NEW YORK (CNNMoney) -- The job market got two optimistic signs Thursday as private sector employers added 157,000 positions in June and fewer people filed new claims for unemployment benefits, according to two reports.
Payroll processing company ADP said private jobs grew rapidly in June -- a figure that was much higher than expected and more than four times higher than the prior month. May's figures were downwardly revised to 36,000 jobs.
Economists were expecting a gain of just 60,000 private sector jobs, according to consensus estimates from Briefing.com.
Smaller businesses led the charge in June. Small businesses, defined as those with fewer than 50 workers, added 88,000 jobs in June. Medium-size businesses, defined as those with between 50 and 499 workers, gained 59,000.
Larger businesses, with 500 or more workers, added 10,000 jobs last month.
ADP's chief executive, Gary Butler, said in a prepared statement that June's data "are a significant improvement," especially given last quarter's 1.9% GDP growth.
"Given such strong employment results despite poor GDP, I am optimistic we will see improving job growth in the second half of the year," Butler said.

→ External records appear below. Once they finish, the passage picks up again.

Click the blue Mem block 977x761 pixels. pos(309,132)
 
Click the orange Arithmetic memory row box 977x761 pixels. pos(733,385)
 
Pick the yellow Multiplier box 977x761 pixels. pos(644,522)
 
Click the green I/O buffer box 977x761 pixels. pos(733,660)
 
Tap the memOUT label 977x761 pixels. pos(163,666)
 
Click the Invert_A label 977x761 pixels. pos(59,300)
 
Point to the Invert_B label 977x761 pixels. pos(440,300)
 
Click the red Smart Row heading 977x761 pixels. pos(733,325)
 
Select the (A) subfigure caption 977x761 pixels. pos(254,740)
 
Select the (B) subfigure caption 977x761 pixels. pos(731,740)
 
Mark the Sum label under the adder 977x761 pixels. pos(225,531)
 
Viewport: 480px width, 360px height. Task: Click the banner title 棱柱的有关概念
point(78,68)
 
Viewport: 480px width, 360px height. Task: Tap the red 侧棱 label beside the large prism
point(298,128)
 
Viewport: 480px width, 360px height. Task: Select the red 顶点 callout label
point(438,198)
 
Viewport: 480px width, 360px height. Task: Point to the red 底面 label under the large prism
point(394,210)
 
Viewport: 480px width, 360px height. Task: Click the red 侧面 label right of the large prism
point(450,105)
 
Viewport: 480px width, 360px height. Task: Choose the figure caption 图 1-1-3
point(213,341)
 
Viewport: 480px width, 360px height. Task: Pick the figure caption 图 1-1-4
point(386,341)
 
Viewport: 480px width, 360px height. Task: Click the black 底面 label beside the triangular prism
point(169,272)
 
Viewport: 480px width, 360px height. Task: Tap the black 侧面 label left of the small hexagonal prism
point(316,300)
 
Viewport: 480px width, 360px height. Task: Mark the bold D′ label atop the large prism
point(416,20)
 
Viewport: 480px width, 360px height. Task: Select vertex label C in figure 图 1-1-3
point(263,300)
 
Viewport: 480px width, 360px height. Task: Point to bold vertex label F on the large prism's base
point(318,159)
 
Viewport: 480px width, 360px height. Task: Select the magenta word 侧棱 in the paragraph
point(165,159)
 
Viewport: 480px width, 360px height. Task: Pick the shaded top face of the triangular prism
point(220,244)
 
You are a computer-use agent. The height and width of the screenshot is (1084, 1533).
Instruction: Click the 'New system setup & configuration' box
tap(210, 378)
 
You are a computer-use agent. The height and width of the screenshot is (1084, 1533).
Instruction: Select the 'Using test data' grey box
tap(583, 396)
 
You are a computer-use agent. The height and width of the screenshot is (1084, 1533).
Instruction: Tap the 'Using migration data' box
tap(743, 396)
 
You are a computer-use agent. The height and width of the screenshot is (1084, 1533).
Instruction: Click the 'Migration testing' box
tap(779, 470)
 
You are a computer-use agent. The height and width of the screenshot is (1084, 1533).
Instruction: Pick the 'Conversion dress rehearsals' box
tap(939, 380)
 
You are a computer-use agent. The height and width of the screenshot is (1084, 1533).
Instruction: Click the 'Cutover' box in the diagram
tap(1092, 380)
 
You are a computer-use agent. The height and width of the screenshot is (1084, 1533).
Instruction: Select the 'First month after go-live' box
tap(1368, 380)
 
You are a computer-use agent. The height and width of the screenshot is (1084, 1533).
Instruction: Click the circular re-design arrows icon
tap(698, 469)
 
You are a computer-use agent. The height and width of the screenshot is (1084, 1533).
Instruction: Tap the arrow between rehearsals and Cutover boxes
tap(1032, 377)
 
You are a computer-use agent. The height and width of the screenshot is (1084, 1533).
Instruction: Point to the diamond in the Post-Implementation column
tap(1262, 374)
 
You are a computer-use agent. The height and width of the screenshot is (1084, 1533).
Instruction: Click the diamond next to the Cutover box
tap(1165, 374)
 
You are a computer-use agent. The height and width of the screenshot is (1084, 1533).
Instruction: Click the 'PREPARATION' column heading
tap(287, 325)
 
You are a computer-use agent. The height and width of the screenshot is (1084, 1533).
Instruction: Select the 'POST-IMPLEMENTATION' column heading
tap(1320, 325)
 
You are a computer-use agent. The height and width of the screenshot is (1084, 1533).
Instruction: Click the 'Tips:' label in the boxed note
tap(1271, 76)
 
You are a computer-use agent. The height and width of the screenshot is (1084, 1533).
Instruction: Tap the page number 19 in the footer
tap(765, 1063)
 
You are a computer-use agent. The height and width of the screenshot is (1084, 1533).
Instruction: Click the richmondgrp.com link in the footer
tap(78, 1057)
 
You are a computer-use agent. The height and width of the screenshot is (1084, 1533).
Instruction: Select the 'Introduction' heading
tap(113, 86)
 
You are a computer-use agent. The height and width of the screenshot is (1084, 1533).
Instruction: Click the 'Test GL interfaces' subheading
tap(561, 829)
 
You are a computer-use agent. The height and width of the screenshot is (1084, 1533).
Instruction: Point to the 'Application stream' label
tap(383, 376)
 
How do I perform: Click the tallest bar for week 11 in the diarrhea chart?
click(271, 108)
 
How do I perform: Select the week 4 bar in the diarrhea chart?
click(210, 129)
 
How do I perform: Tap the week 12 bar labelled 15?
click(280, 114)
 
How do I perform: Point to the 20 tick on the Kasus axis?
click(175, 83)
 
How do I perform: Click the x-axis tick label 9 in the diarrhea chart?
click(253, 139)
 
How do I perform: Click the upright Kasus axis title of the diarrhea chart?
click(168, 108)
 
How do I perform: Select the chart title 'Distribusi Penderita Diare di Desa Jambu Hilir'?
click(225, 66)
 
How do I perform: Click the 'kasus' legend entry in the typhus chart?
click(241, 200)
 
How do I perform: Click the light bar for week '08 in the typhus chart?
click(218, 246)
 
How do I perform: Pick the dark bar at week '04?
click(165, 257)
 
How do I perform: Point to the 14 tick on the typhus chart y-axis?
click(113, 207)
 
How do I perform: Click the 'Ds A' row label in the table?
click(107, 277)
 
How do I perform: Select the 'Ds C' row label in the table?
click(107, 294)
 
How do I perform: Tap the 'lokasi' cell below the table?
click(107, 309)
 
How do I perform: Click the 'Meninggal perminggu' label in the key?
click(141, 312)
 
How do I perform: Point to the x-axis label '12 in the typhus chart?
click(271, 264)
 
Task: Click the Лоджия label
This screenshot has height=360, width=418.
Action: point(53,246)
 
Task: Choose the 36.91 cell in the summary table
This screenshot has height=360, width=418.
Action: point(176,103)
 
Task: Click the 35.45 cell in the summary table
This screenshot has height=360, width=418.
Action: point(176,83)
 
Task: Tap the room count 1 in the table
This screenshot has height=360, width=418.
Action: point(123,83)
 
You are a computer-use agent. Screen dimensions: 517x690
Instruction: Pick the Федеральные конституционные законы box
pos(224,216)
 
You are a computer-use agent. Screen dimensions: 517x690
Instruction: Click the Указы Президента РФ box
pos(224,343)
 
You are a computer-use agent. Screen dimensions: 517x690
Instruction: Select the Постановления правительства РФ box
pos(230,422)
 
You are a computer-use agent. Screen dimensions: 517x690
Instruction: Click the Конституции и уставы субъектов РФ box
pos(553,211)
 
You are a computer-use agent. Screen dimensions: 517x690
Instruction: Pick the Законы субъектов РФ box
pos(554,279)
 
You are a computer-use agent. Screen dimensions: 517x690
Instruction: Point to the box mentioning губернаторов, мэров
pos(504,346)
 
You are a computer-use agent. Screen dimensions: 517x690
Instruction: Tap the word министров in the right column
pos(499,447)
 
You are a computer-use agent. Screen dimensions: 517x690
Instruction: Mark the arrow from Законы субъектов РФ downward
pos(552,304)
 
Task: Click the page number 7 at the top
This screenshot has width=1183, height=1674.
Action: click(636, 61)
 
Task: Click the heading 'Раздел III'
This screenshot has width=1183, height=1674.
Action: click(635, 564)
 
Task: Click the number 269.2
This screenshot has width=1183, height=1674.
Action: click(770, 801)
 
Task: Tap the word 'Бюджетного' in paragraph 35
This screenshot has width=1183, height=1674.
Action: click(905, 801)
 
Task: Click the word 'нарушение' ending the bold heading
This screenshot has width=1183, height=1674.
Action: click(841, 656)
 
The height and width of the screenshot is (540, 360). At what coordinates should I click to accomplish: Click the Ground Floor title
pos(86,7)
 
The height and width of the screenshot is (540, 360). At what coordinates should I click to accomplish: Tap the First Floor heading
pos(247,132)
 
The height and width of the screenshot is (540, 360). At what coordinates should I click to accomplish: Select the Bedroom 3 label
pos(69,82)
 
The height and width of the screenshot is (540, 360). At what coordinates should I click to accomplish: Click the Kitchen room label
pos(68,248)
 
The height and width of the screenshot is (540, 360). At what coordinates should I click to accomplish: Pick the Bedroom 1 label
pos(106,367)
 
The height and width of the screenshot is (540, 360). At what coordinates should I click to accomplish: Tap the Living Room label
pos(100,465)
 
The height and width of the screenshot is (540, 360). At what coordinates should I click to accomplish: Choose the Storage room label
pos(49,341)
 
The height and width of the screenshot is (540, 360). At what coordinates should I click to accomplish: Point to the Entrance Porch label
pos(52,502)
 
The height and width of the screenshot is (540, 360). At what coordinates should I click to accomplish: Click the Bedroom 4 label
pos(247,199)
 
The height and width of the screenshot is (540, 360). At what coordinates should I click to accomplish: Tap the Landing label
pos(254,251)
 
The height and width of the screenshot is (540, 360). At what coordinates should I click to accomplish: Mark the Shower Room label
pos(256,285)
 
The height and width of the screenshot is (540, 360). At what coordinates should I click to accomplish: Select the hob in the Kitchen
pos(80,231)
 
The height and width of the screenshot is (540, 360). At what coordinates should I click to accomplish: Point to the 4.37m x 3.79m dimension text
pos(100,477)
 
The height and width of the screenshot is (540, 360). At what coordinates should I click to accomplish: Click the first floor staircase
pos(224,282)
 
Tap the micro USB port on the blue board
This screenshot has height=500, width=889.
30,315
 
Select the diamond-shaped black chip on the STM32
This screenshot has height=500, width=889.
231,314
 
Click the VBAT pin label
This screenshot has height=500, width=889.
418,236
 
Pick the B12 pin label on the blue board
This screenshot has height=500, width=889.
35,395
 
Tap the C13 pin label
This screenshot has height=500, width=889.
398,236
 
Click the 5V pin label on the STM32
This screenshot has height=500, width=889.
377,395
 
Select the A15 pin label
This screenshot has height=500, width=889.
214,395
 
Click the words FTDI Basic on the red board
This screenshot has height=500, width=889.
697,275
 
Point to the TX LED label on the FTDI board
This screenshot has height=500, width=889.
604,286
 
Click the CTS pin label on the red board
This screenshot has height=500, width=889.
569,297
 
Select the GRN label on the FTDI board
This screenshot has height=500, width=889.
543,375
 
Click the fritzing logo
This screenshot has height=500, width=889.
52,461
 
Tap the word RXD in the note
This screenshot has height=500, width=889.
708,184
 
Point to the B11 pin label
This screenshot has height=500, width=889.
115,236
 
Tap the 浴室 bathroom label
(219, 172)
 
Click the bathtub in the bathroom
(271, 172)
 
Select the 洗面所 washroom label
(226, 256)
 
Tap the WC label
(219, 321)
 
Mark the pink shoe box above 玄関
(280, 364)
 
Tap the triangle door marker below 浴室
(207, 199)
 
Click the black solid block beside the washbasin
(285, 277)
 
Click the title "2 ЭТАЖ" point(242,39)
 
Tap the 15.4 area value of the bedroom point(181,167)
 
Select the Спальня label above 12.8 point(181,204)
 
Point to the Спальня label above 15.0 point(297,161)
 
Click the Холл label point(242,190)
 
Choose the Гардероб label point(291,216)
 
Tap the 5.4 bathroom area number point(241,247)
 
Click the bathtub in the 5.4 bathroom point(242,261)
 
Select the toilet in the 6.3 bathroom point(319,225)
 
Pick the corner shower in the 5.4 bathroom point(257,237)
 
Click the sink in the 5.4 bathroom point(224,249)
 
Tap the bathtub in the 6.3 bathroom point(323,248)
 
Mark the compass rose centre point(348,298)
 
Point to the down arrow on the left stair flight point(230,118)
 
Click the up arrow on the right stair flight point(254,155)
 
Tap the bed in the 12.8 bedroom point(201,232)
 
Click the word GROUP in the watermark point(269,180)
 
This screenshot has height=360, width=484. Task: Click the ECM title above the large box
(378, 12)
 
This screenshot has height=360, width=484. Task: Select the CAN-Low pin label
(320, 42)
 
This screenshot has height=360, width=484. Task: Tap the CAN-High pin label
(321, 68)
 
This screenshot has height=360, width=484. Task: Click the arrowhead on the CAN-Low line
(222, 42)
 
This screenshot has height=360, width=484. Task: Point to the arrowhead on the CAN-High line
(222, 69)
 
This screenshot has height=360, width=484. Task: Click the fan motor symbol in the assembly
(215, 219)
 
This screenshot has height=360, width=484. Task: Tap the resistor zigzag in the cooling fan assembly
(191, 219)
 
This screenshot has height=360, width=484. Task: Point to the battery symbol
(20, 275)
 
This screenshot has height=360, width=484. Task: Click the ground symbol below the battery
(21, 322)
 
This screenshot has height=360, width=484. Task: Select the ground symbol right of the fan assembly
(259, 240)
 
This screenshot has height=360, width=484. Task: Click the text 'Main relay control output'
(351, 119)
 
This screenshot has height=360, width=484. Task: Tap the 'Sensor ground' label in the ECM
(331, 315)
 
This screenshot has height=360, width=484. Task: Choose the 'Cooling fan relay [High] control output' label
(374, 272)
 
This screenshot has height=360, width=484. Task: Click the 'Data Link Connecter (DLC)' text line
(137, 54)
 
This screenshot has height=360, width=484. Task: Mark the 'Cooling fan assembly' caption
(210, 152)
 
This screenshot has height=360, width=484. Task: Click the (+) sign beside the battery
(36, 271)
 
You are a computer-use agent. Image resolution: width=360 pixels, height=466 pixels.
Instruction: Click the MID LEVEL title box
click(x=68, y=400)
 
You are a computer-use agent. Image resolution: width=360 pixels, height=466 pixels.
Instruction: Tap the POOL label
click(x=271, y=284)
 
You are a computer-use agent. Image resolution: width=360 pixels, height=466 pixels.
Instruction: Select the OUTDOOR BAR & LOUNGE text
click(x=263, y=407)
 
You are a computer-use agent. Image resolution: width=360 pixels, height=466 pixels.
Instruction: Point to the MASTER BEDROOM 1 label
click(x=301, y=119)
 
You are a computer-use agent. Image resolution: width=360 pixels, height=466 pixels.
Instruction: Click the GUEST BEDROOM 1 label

Initial claims: In a separate report Thursday, the Labor Department said the number of first-time filers for unemployment insurance fell by 14,000 to 418,000 last week. Economists expected 425,000 initial claims.
The 4-week moving average, which aims to smooth out volatility, came in at 424,750. That's a decrease of 3,000 from the previous week's average.
The government said that 2,500 Minnesota state employees filed for benefits because of the government shutdown.
Ian Shepherdson, chief U.S. economist at High Frequency Economics, warned that other factors like auto plant shutdowns could make claims volatile week-to-week in the coming months.
"We'd love to argue that we're sure this is the start of a renewed downward trend [in claims] -- and it might well be," Shepherdson wrote in a research note. "But the impact of the annual auto retooling shutdowns mean we have to be very skeptical of the claims numbers for the next few weeks."
On Wednesday, a report from outplacement consulting firm Challenger, Gray & Christmas said the number of planned job cuts rose 11.6% in June to 41,432.
The Challenger and ADP reports typically set the tone for the government's highly anticipated monthly employment data, which will be released Friday morning. After weak jobs growth in May, economists and traders aren't expecting much better results from June's numbers.